Le meurtre du commandeur, tomes 1 & 2 – Haruki Murakami, VO 2017, VF 2018

Le topo : Le narrateur vient de divorcer de sa femme, sans signe avant-coureur. Un de ses amis le laisse se réfugier dans la maison de son père, dans une montagne. Ce père était l’un des peintures les plus brillants du Japon, mais est aujourd’hui sénile, incapable de reconnaître son enfant. Dans cette maison, le narrateur entreprend de peindre enfin pour lui-même, lui qui ne faisait que des portraits pour gagner sa vie. Au grenier, il découvre une œuvre inconnue jusque-là, peinte par l’ancien maître des lieux : Le meurtre du commandeur. Le tableau représente une des scènes-clés de l’opéra Don Giovanni de Mozart. Mais ce tableau, révélé, entraîne la succession d’événements étranges, liés en secret les uns aux autres : la visite d’un voisin peut-être trop intelligent pour être honnête, une clochette qui résonne mystérieusement au milieu de la nuit…

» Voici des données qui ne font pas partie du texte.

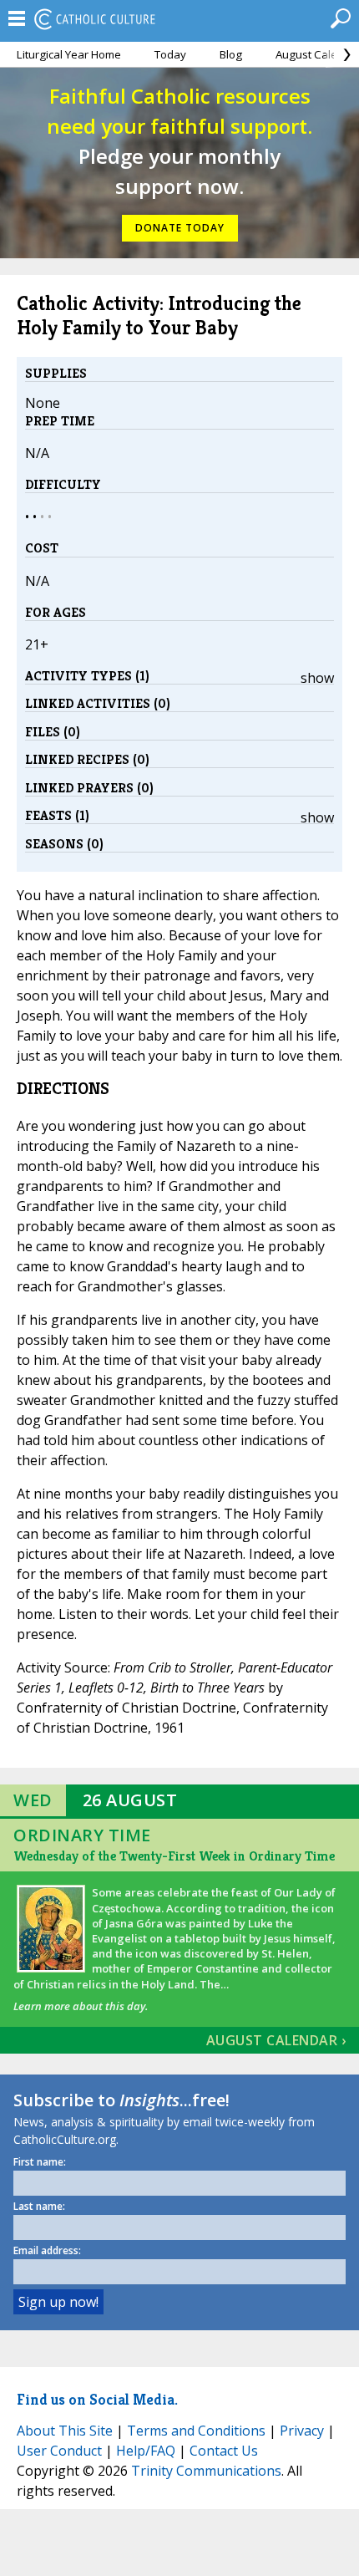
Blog (231, 54)
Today (170, 54)
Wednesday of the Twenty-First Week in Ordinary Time (174, 1856)
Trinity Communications (206, 2470)
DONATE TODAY (180, 228)
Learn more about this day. (80, 2005)
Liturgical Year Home (69, 54)
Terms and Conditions (196, 2430)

Le résultat : Il est toujours très difficile de donner un synopsis d’une œuvre de Murakami. On craint de ne pas en dire assez pour intéresser ; mais en dire trop est un sacrilège qui empêche d’apprécier ses romans à leur juste valeur. Et puis, c’est tout le style de l’auteur, ses références, sa poésie, son ambiance intimiste, ses métaphores, qui donnent le charme à une intrigue qui pourrait sembler anodine ou incompréhensible. Le meurtre du commandeur est une autre preuve qu’il maîtrise toujours autant l’art de conter, sans jamais donner directement les clés de lecture à celui qui ouvre ses romans. On y trouve de l’art, de la musique, des réflexions sur la vie, sur le deuil, sur la nécessité d’avoir un sens dans son existence, sur ce qu’on laisse après son passage sur terre. Le surnaturel n’est aussi jamais bien loin… Ces deux tomes restent dans l’ambiance si propre et si hypnotisante de l’auteur japonais, qui se dévoile toujours lentement, mais sans qu’on ait pour autant envie d’arrêter la lecture. L’étrangeté s’immisce dans le quotidien d’une façon unique, révélant toujours les quêtes et tourments des personnages, et surtout du narrateur. Même si j’admets que le chef d’œuvre de Murakami restera toujours pour moi Kafka sur le rivage, qu’il n’a jamais réussi à égaler depuis dans mon ressenti de lectrice.